▸ Metin Parçası
Ancak 23 yaşındaki kraliçenin aklında farklı planlar vardı. Kendisinden çok daha yaşlı olan (ve büyük ihtimalle büyükbabası olan) Ay ile evlenmek istemiyordu ve bu yüzden Hitit kralı Şuppiluliuma I’e yardım istemek için mektup yazdı. Mektubunda şöyle diyor:
Kocam öldü ve oğlum yok. Senin hakkında çok oğlun olduğunu söylüyorlar. Bana oğullarından birini kocam olarak verebilirsin. Hiçbir zaman bir hizmetçimi seçip onu kocam yapmam.
Mısır kraliçesinin bu benzeri görülmemiş talebi Hitit kralını şüphelendirdi ve onunla görüşmek üzere Mısır’a bir elçi gönderdi. Adam, şu yazıyı içeren başka bir mektupla geri döndü:
Bir oğlum olsaydı, kendi ülkemin ve benim ülkemin utancı hakkında yabancı bir ülkeye yazar mıydım? Bana inanmadın ve bana bunu söyledin. Kocam olan öldü. Benim bir oğlum yok! Asla bir hizmetkarımı alıp onu kocam yapmam. Başka hiçbir ülkeye yazmadım; sadece sana yazdım. Oğullarının çok olduğunu söylüyorlar; bu yüzden oğullarından birini bana ver. Bana koca olacak, ama Mısır’da kral olacak.
Teklifin meşruiyetinden emin olduktan sonra Şuppiluliuma oğlu Zananza’yı Ankhsenamun ile evlenmesi için Mısır’a gönderdi ancak prens sınıra ulaşmadan önce öldürüldü. Uzun zamandır cinayetinin, muhtemelen Ay’ın desteği veya işbirliğiyle, general Horemheb’in işi olduğu anlaşılmıştır. Hawass şöyle yazar:
Belki Ay, ordu komutanı Horemheb’e genç kraliçenin yaptıklarını anlattı ya da belki Ay ve Horemheb taht mücadelesine girmişlerdi. Belki de iki adam Hitit prensini durdurmaya karar verdiler, çünkü bir Mısır kraliçesinin yabancı biriyle evlenmesi ulusa utanç getirecekti – böyle bir şey işlerin doğru sırasını tersine çevirirdi. Belki de Hitit prensini öldürten Ay ya da onun halefi Horemheb’di; ve belki de Ankhsenamun sonuçta yaşlı Ay ile evlenmeye zorlanmıştı. Aslında, onun nihai kaderi hakkında hiçbir ipucumuz yok. Adı, Krallar Vadisi’nde bulunan Ay’ın mezarında geçmiyor, burada sadece baş karısı Tiye’nin adını görüyoruz.
Ankhsenamun’un Kayboluşu
ANKHSENAMUN’UN HİTİT KRALIYLA TEMASA GEÇME CESARETİ GÖSTERDİĞİ İÇİN AY VEYA HOREMHEB TARAFINDAN ÖLDÜRÜLMESİ MUHTEMELDİR ANCAK BU DOĞRULANAMAMIŞTIR.

▸ Veri Alıntısı
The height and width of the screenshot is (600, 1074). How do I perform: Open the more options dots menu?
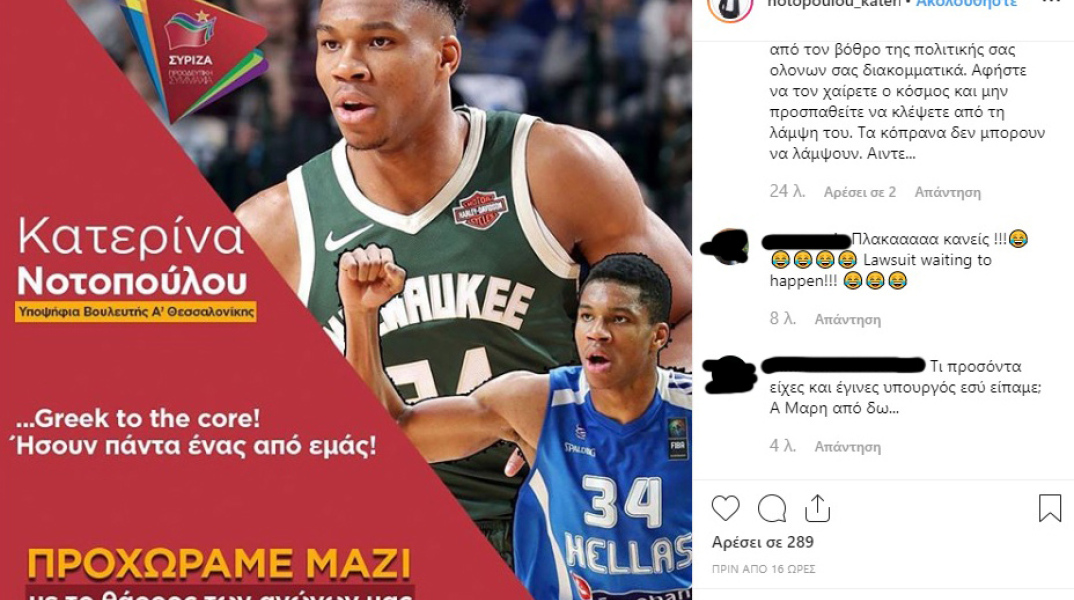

--

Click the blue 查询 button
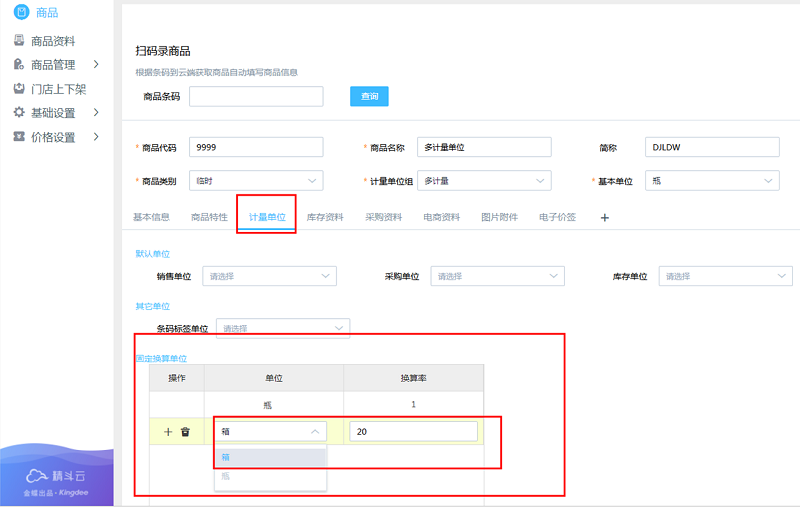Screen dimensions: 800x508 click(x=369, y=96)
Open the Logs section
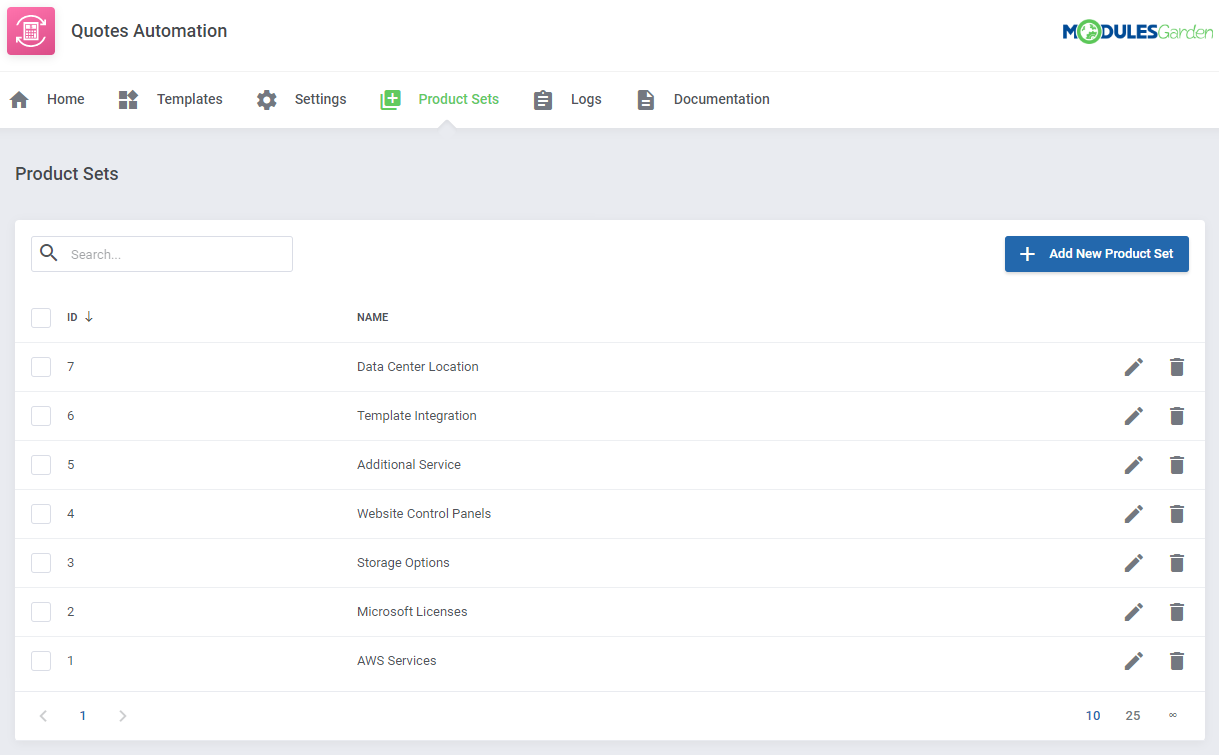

▸ Alıştırma Yönergeleri
• A. Ankhsenamun'u anlatan metin parçasını iki cümleyle özetleyin.
• B. Metin parçasının "Ancak 23 yaşındaki" sözleriyle başlayıp "seçip onu kocam yapmam." sözlerine kadar, bu sözler de dahil olmak üzere uzanan bölümünü aynen yineleyin.
Buradaki materyal bu çalışmada hiçbir şekilde kullanılmaz.

▸ Görev Çözümleri
• A. Kendisinden çok daha yaşlı olan Ay ile evlenmek istemeyen genç kraliçe, Hitit kralı Şuppiluliuma I'e mektup yazarak oğullarından birini koca olarak istedi ve kralın şüphelenmesi üzerine talebini ikinci bir mektupla yineledi. Şuppiluliuma oğlu Zananza'yı Mısır'a gönderdi, ancak prens sınıra ulaşmadan öldürüldü; bu cinayetin muhtemelen Ay'ın desteğiyle general Horemheb'in işi olduğu düşünülürken Ankhsenamun'un nihai kaderi hakkında hiçbir ipucu yoktur.

• B.
Ancak 23 yaşındaki kraliçenin aklında farklı planlar vardı. Kendisinden çok daha yaşlı olan (ve büyük ihtimalle büyükbabası olan) Ay ile evlenmek istemiyordu ve bu yüzden Hitit kralı Şuppiluliuma I’e yardım istemek için mektup yazdı. Mektubunda şöyle diyor:
Kocam öldü ve oğlum yok. Senin hakkında çok oğlun olduğunu söylüyorlar. Bana oğullarından birini kocam olarak verebilirsin. Hiçbir zaman bir hizmetçimi seçip onu kocam yapmam.